Background in Gastronomic Domain
Previous work has demonstrated NER’s potential in gastronomy through several notable systems. MenuNER performs entity recognition in restaurant menus. SciFood-NER identifies entities in scientific gastronomic texts. BuTTER implements a Bi-LSTM plus CRF model for food entities. FoodIE and DrNER employ rule-based approaches. However, effective integration with automatic translation systems for the Spanish-English pair remains an under-explored area, representing a significant research opportunity that this work addresses.

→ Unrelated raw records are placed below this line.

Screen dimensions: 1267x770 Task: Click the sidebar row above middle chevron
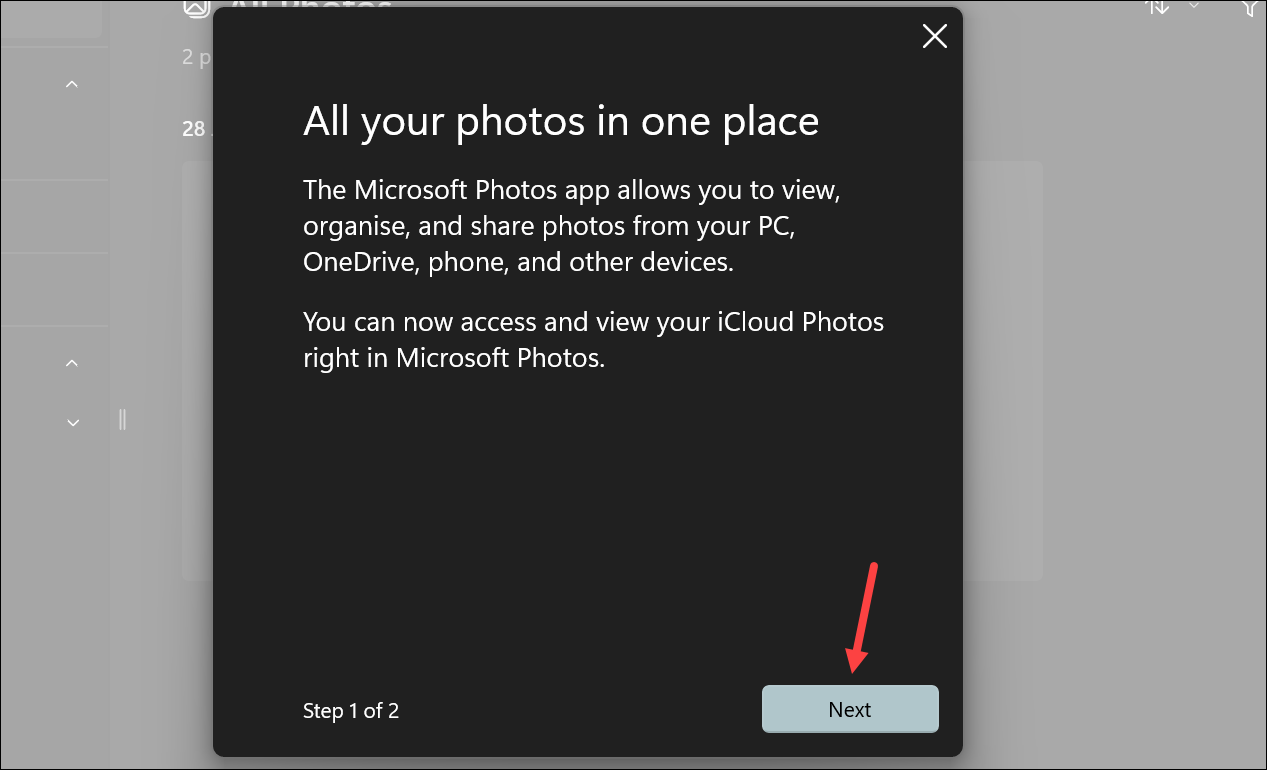[x=53, y=290]
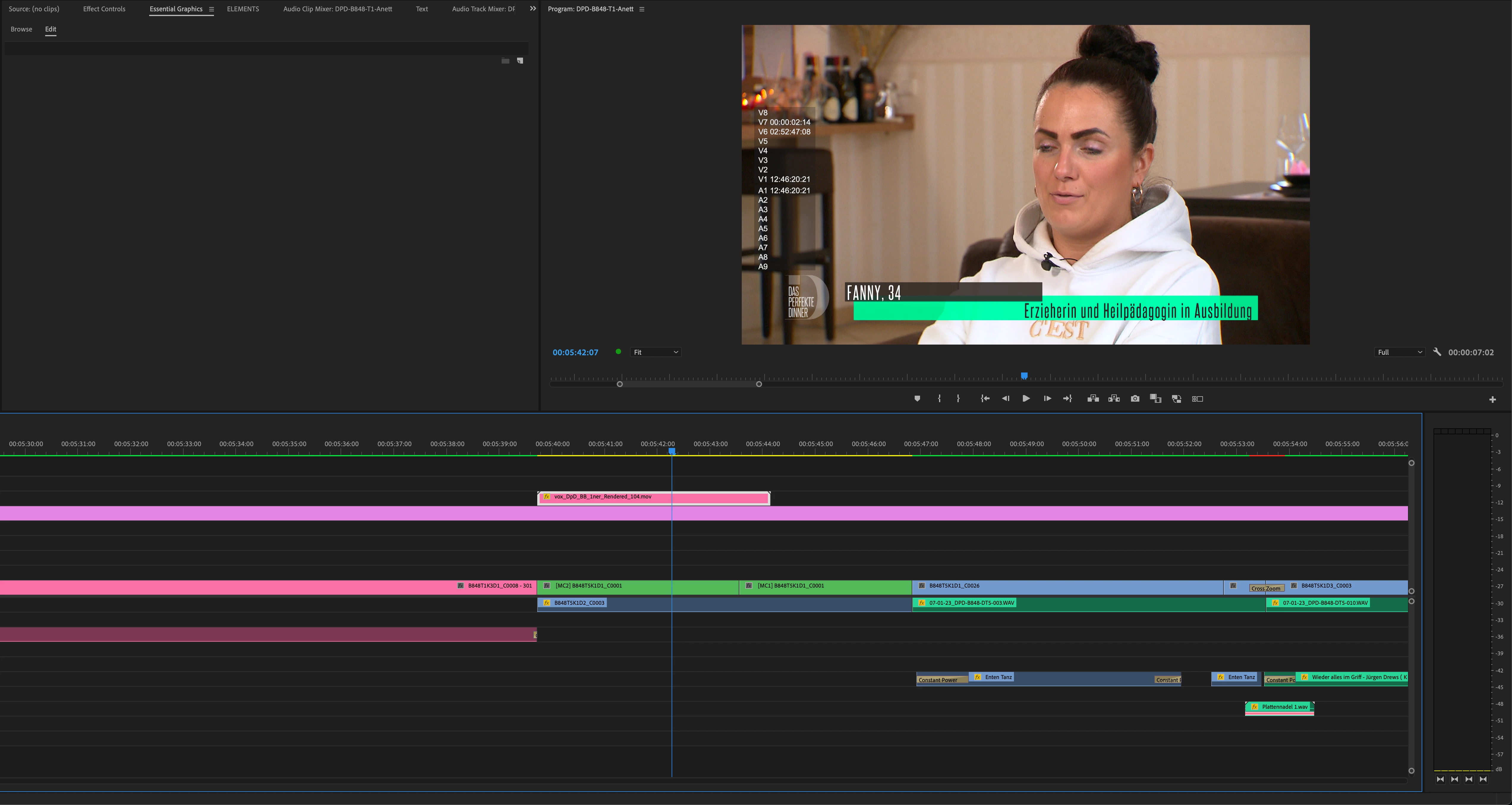
Task: Click the Mark Out button
Action: coord(958,399)
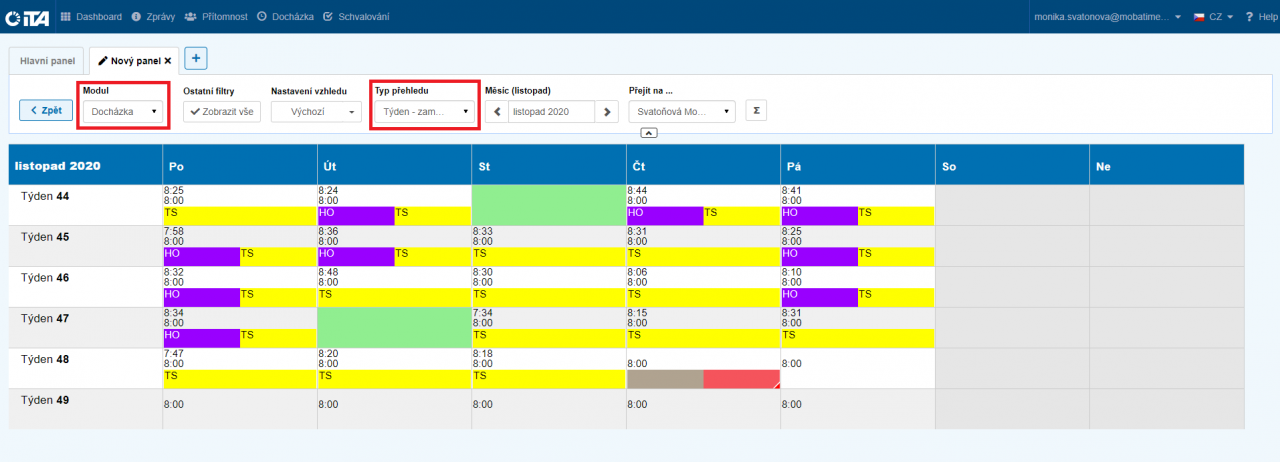Go to the previous month with the left arrow
Viewport: 1280px width, 462px height.
coord(497,112)
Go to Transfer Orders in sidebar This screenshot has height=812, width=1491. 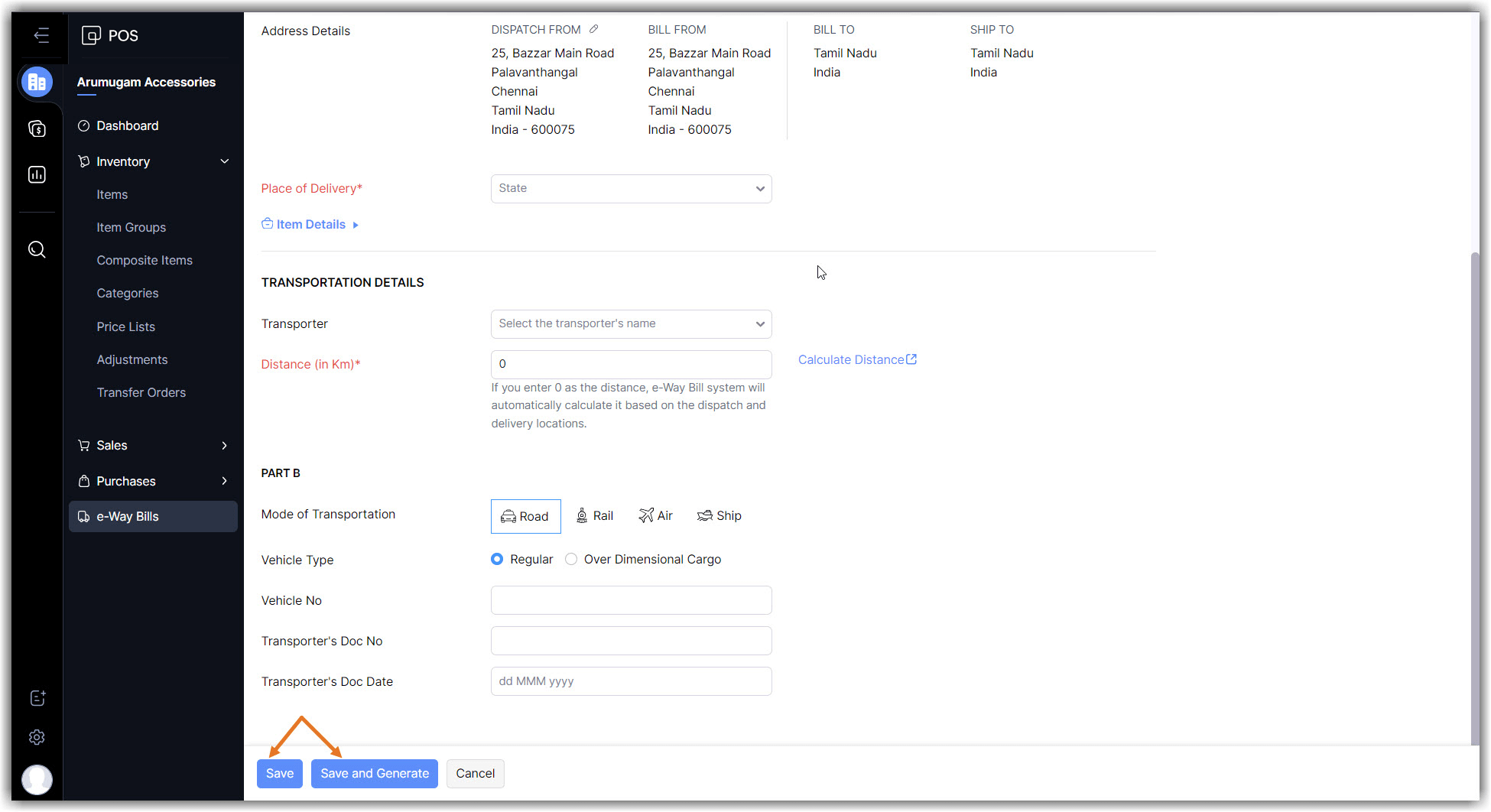pos(141,393)
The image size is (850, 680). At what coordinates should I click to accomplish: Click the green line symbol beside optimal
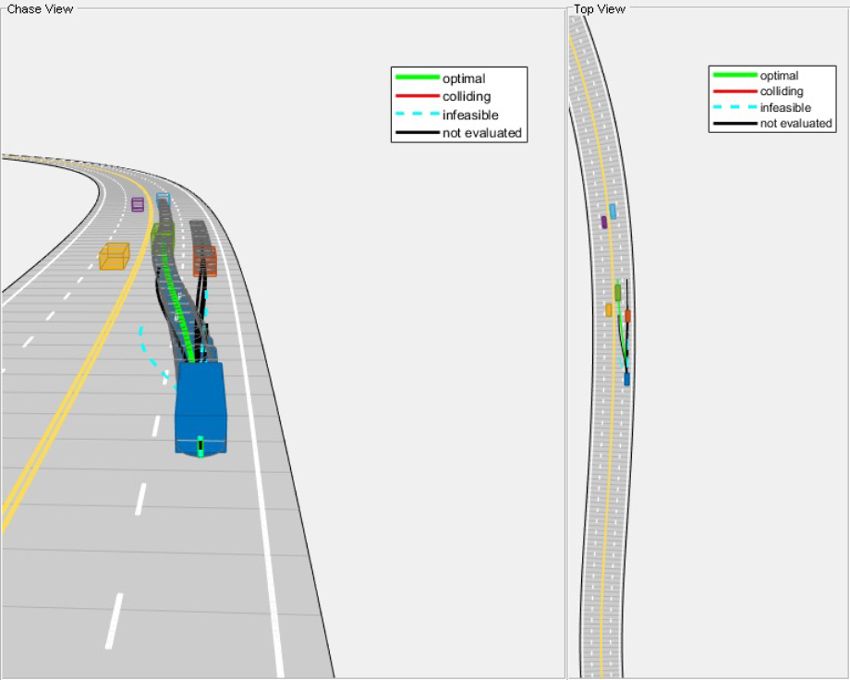coord(420,78)
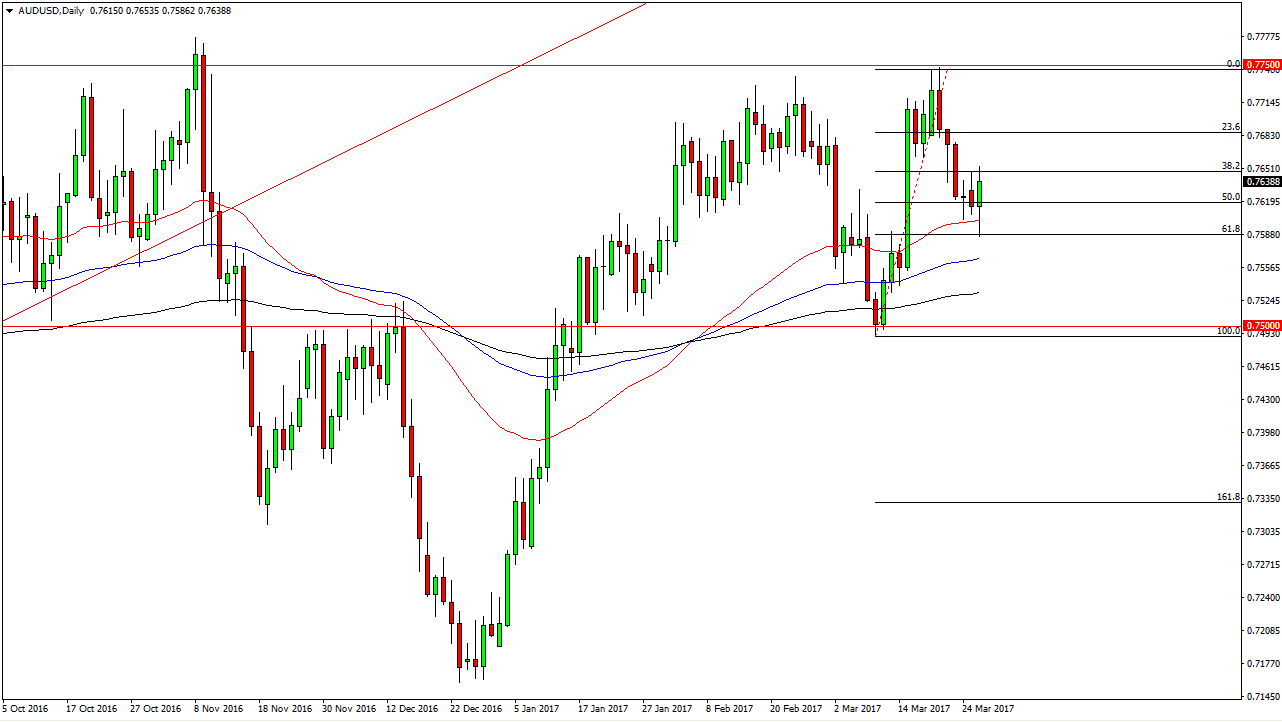Select the AUDUSD,Daily chart title label
The image size is (1282, 722).
(x=50, y=10)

Justification and Relevance
Cultural Impact
Accurate translation of gastronomic terms enables preservation and promotion of cultural heritage. An adequate translation not only describes a dish but also reflects the historical and cultural richness of the communities that prepare it, maintaining connections to culinary traditions and fostering cross-cultural understanding.
Economic Impact
Gastronomy represents a key economic sector that contributes significantly to employment and global GDP. Accurate translations can help gastronomic businesses reach international markets, strengthening their competitiveness and enabling economic growth through improved communication with international customers and partners.
Tourism Impact
The tourism industry depends fundamentally on clear communication. Accurate translations allow travelers to navigate menus and enjoy authentic culinary experiences without language barriers, significantly improving their experience and potentially increasing tourism revenue for destinations with strong gastronomic offerings.
Technological Advancement
From a technological perspective, the development of this specialized methodology contributes to the advancement of natural language processing by expanding the capabilities of MT systems in specific domains. The techniques and resources developed can potentially transfer to other specialized translation domains beyond gastronomy.
Research Gap
This research fills a significant gap in current MT system capabilities through three main contributions. First, it overcomes the scarcity of aligned Spanish-English bilingual resources in gastronomy by creating a substantial annotated corpus. Second, it addresses the limitation of systems that apply NER and MT as separate processes by developing truly integrated approaches. Third, it develops an integrated system that ensures proper handling of culturally relevant entities, advancing the state of the art in domain-specific translation.
Expected Products
Research Resources
The research will produce an annotated bilingual corpus comprising over 500,000 sentences in Spanish and English with detailed annotations of gastronomic entities, available to the scientific community as an open research resource. Additionally, complete documentation of the semantic annotation scheme adapted to the gastronomic domain will be provided, designed to be replicable for other domains and serving as a methodological reference for similar annotation projects.
Models and System
The project will deliver a specialized NER model optimized for the gastronomic domain with high precision in entity recognition. An adapted NMT model will be developed, specifically adjusted to gastronomic vocabulary and context. The complete experimentally validated NER-NMT framework will be fully documented and designed for replicability. A functional prototype will demonstrate the integrated system’s applicability in real contexts such as digital menus and tourism applications.